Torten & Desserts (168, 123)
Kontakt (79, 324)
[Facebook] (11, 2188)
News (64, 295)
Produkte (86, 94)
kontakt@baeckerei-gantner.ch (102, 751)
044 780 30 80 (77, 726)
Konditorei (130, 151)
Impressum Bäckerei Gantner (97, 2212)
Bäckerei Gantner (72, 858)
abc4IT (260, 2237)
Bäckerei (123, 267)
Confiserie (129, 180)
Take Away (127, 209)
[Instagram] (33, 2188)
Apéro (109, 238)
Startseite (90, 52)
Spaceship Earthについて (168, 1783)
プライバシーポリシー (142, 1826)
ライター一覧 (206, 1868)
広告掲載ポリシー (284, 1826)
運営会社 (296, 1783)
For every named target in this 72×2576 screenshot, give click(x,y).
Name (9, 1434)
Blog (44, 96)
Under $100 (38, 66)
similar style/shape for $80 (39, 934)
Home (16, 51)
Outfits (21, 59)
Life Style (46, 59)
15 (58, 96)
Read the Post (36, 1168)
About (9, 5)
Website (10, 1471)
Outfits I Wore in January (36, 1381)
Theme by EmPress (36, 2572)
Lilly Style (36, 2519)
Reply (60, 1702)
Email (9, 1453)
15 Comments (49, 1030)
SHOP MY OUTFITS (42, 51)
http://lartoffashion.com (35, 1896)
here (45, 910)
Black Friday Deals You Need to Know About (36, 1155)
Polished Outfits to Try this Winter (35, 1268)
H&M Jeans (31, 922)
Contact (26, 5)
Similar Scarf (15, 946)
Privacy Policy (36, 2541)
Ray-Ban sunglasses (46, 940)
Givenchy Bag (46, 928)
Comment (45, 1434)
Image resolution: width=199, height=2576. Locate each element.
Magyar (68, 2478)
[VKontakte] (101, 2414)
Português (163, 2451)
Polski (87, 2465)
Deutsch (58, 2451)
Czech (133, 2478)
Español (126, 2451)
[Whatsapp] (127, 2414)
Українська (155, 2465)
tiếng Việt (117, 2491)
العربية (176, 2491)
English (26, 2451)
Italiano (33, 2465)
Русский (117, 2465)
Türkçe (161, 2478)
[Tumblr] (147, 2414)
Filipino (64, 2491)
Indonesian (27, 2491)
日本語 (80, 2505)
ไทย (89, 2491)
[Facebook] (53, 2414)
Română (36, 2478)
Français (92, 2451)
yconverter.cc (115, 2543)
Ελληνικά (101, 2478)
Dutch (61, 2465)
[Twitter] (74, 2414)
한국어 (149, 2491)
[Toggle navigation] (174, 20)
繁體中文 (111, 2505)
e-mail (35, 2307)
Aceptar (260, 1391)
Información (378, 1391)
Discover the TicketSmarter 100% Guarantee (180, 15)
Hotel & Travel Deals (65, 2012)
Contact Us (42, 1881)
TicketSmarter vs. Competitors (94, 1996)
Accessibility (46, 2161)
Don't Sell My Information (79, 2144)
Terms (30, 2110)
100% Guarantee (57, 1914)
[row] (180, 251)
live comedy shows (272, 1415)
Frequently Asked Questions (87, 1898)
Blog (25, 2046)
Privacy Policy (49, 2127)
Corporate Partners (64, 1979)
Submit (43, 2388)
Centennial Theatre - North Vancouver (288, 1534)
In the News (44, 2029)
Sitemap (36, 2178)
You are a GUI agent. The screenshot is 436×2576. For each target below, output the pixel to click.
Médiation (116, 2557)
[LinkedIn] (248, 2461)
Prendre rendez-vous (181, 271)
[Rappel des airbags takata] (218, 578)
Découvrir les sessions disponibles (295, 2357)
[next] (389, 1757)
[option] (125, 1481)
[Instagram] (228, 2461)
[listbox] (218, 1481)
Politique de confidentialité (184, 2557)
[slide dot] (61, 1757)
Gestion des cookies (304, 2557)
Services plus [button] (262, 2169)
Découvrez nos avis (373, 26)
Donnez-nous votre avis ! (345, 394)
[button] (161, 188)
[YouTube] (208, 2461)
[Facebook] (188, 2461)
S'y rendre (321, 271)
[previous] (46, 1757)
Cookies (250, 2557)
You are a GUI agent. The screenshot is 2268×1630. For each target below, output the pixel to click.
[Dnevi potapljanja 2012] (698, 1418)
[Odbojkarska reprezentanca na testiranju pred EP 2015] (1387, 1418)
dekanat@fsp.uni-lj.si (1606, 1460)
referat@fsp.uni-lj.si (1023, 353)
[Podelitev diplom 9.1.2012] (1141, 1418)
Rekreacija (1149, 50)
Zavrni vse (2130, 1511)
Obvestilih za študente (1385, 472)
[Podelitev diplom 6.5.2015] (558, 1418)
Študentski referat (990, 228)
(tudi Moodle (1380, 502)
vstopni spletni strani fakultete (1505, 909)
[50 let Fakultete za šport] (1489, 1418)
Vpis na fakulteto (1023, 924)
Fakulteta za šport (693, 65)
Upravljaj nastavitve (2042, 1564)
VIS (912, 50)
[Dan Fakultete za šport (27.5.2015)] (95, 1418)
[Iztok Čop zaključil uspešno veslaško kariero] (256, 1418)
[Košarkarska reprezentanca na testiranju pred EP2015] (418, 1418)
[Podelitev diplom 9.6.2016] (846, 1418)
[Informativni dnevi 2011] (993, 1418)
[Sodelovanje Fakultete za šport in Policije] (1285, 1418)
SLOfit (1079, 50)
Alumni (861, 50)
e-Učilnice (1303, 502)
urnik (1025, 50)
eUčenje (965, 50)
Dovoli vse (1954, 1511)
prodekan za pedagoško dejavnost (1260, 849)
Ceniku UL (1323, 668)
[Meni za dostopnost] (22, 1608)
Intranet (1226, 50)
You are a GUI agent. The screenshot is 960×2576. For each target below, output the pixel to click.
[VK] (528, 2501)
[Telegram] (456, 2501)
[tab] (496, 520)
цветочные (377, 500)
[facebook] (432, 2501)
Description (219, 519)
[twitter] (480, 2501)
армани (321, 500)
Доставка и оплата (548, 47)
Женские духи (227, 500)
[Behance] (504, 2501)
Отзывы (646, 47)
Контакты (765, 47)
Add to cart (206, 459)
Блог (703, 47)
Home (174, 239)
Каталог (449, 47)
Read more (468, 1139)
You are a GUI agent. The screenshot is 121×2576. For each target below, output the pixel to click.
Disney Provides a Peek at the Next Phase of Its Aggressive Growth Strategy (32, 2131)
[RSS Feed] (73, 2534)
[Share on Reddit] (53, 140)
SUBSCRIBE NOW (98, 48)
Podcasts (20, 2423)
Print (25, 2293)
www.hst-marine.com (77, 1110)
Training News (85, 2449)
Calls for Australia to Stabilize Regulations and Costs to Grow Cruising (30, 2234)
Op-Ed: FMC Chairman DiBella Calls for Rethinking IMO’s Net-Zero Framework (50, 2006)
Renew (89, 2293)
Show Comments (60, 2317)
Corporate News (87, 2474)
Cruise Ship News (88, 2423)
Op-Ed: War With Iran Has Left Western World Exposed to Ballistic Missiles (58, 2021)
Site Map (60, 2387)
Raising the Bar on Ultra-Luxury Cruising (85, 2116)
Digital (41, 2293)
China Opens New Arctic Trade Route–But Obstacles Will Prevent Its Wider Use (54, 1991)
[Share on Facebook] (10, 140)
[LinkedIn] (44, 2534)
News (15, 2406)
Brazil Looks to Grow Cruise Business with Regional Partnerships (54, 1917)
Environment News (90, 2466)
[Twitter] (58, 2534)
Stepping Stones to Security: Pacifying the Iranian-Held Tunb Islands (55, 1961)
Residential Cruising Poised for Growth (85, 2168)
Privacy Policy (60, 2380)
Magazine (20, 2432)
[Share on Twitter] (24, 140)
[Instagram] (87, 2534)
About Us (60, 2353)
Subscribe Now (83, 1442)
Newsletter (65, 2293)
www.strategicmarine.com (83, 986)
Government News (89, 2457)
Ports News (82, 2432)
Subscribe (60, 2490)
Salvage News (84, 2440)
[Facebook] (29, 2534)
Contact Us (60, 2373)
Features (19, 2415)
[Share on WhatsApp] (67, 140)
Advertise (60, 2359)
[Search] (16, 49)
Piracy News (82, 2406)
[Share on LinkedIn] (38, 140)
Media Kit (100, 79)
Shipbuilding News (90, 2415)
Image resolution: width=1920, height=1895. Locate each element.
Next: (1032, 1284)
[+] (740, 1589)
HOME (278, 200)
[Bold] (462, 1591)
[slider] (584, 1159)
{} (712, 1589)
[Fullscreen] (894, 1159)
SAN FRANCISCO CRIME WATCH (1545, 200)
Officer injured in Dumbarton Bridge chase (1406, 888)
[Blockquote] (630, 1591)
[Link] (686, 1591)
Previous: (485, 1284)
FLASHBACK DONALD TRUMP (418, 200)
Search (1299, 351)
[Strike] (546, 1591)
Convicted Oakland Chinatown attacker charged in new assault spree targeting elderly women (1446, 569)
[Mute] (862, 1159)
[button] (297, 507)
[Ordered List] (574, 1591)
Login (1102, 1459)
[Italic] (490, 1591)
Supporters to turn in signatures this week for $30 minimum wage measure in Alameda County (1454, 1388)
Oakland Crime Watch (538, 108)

####

◆ **TASK ITEM**
Between the first line of the entries above and the line with "similar style/shape for $80 (39, 934)", both included, copy every line exactly and nothing outside that range.

◆ **OUTPUT FOR THIS EXERCISE**
Torten & Desserts (168, 123)
Kontakt (79, 324)
[Facebook] (11, 2188)
News (64, 295)
Produkte (86, 94)
kontakt@baeckerei-gantner.ch (102, 751)
044 780 30 80 (77, 726)
Konditorei (130, 151)
Impressum Bäckerei Gantner (97, 2212)
Bäckerei Gantner (72, 858)
abc4IT (260, 2237)
Bäckerei (123, 267)
Confiserie (129, 180)
Take Away (127, 209)
[Instagram] (33, 2188)
Apéro (109, 238)
Startseite (90, 52)
Spaceship Earthについて (168, 1783)
プライバシーポリシー (142, 1826)
ライター一覧 (206, 1868)
広告掲載ポリシー (284, 1826)
運営会社 (296, 1783)
For every named target in this 72×2576 screenshot, give click(x,y).
Name (9, 1434)
Blog (44, 96)
Under $100 (38, 66)
similar style/shape for $80 (39, 934)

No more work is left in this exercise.